What to work on: Extract the text of all the data below word for word, leaving out the pictures.

Dataset records:
• • • • • • •

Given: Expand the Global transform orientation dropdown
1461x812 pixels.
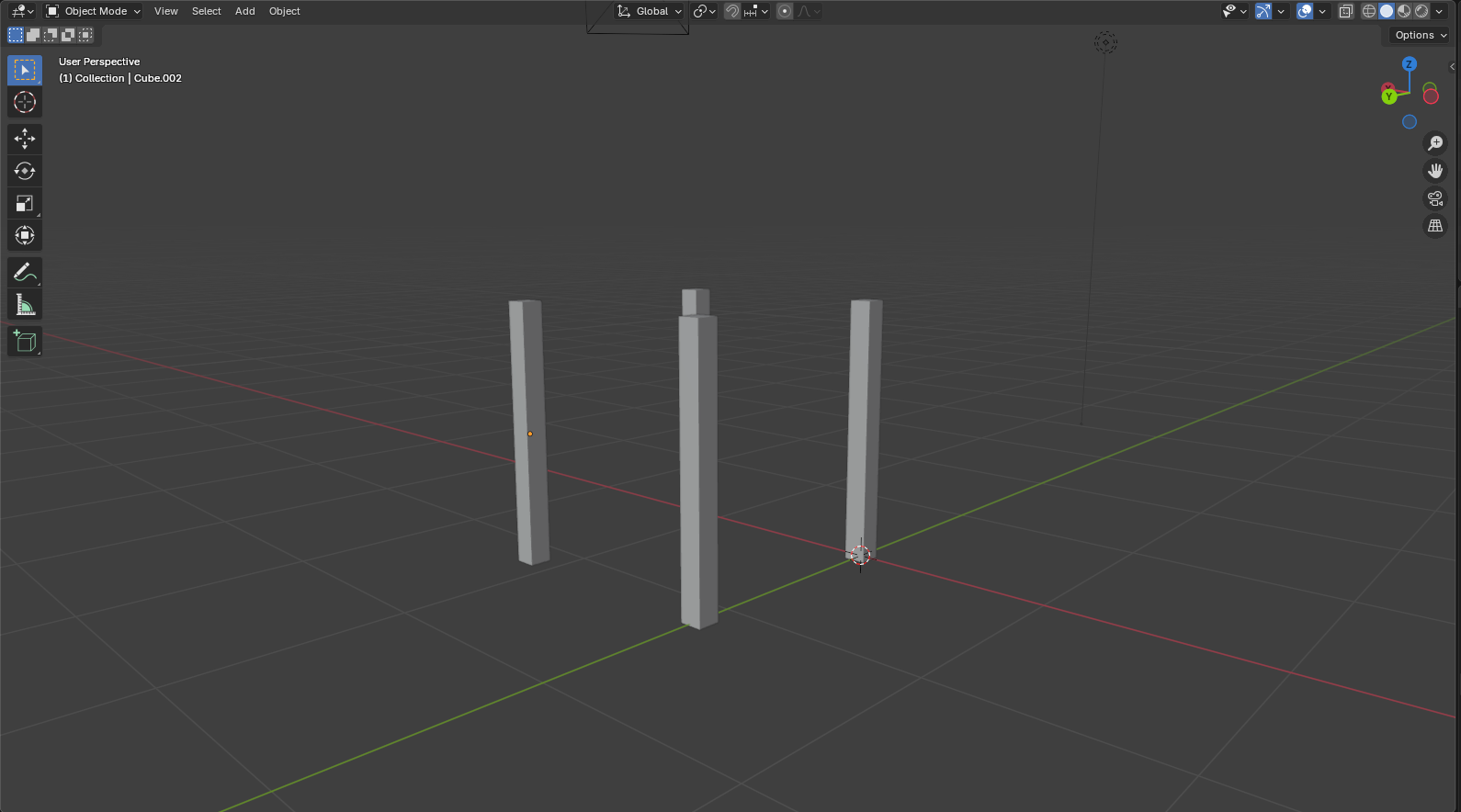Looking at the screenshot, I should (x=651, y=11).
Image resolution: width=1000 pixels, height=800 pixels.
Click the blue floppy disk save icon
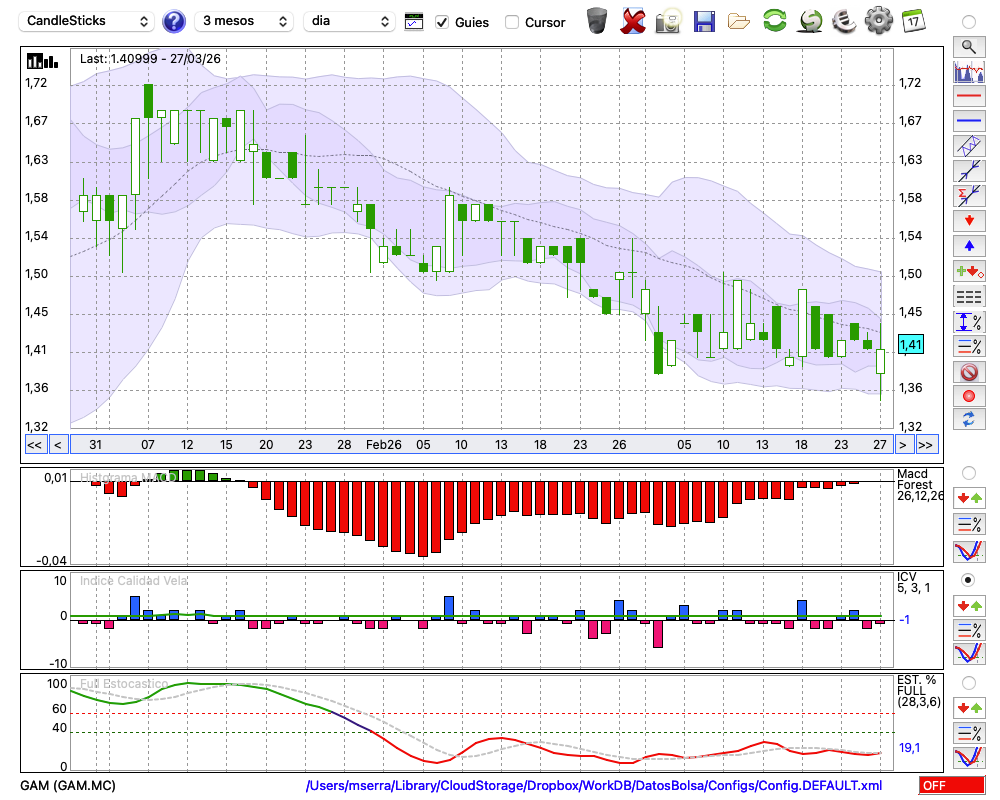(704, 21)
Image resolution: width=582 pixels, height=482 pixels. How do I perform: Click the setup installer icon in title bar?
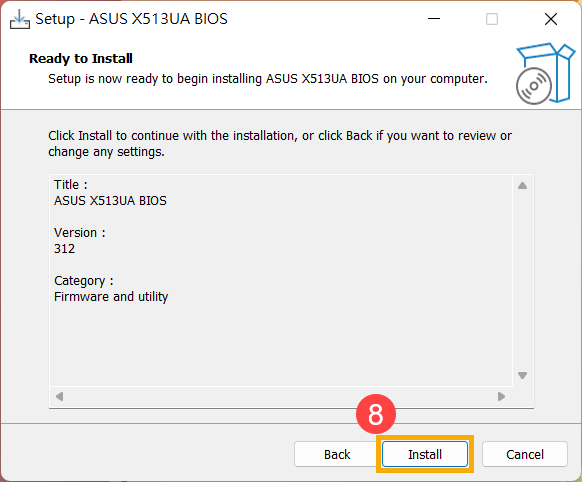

• • • • • • •

Written answer:
Given: Expand the Global transform orientation dropdown
1461x812 pixels.
Looking at the screenshot, I should (x=651, y=11).
Image resolution: width=1000 pixels, height=800 pixels.
Click the blue floppy disk save icon
(704, 21)
Image resolution: width=582 pixels, height=482 pixels. How do I perform: Click the setup installer icon in title bar?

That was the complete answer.